Rehearsals for The Husbands - Kali Theatre and Pentabus Theatre
Rehearsals for The Husbands – Kali Theatre and Pentabus Theatre
© Robert Workman

Asian New Writer Award nominee Sharmila Chauhan‘s The Husbands is an interesting concept engagingly executed in a Kali Theatre Co, created to promote South Asian women writers, and Shropshire farm-based rural-focused Pentabus Theatre collaboration.

It is Aya’s wedding day. Her husbands Sem and Omar are preparing the feast for the evening’s celebrations, at ease in their enforced relationship and seemingly accepting of a third ‘brother’.

The lamb has been nurtured and is ready for loving sacrifice, the trousseau is on the way, the spices are cooked and flower garlands threaded.

Aya’s dream of catapulting her female-centric cult from the middle of nowhere to Mumbai is about to be realised.

Syreeta Kumar is superb as the self-assured but ultimately vulnerable visionary, strong and sexy, desperately juggling selfish desires and common good. Beautifully believable.

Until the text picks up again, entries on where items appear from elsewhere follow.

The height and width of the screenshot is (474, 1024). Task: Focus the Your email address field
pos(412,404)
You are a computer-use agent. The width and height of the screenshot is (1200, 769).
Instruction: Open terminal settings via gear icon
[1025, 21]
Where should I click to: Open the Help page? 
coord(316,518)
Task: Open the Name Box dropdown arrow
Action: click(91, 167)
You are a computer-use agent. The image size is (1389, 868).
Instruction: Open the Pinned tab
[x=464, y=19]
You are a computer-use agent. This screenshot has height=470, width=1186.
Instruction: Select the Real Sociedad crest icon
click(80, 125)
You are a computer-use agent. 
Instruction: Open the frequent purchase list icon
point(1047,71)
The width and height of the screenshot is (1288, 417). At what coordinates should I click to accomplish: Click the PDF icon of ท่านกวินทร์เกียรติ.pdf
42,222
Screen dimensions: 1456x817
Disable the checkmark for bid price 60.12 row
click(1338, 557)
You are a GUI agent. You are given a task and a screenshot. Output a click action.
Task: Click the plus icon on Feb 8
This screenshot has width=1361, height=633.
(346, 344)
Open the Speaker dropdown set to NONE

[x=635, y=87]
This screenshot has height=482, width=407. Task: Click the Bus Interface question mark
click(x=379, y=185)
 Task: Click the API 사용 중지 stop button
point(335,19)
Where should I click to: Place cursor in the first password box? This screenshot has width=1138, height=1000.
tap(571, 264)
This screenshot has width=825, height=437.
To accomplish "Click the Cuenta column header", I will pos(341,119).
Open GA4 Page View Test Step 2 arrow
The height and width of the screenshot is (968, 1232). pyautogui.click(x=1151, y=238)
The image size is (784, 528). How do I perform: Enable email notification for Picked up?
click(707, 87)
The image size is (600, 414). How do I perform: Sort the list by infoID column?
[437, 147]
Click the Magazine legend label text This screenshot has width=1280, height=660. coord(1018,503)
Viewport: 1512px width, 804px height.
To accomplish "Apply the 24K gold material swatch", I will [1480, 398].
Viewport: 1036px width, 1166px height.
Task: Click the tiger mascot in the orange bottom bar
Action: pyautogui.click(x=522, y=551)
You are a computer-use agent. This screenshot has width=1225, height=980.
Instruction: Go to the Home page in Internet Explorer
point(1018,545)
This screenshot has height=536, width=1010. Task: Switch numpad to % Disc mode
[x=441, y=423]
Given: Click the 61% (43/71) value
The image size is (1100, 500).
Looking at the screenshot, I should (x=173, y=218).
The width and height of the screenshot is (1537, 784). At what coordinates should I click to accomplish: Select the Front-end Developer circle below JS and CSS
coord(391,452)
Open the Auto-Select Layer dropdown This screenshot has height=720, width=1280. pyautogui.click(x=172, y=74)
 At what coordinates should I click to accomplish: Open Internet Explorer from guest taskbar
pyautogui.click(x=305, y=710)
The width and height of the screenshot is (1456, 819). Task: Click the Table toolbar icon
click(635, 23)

Rhik Samadder is nicely understated as sweet, philosophical Sem, dedicated and eager to please as a counterpoint to the gentle giant Omar (a convincing Mark Theodore) who struggles with change and betrayal.

Aya’s successful leadership of the isolated community is illustrated by the gaggles of female offspring playing in the surprisingly abundant farmland and the sun reliably shining good fortune on the festival day. And her latest marriage will secure recognition and more publicly challenge a society where girls are a burden requiring a dowry to be rid of them should abortion or infanticide fail.

Into this domestic scene stumbles recently divorced agricultural professor Jerome (Philip Edgerley) and aslowly the very foundations of the ethos of the village are shaken and threaten to crumble.

Cleverly calling into question many orthodox beliefs – whether that be the value of male children in India or a Western society which ‘believes in equality but punishes women for it’; that the greatest female achievement is pregnancy or that the collective good is always superior – The Husbands is nothing if not thought-provoking.

Janet Steel tightly directs the slightly over-long piece – attention starts to wane towards the end of the second hour – but Shobna Gulati‘s beautifully choreographed sari-building scene recaptures the connection for a poignant conclusion.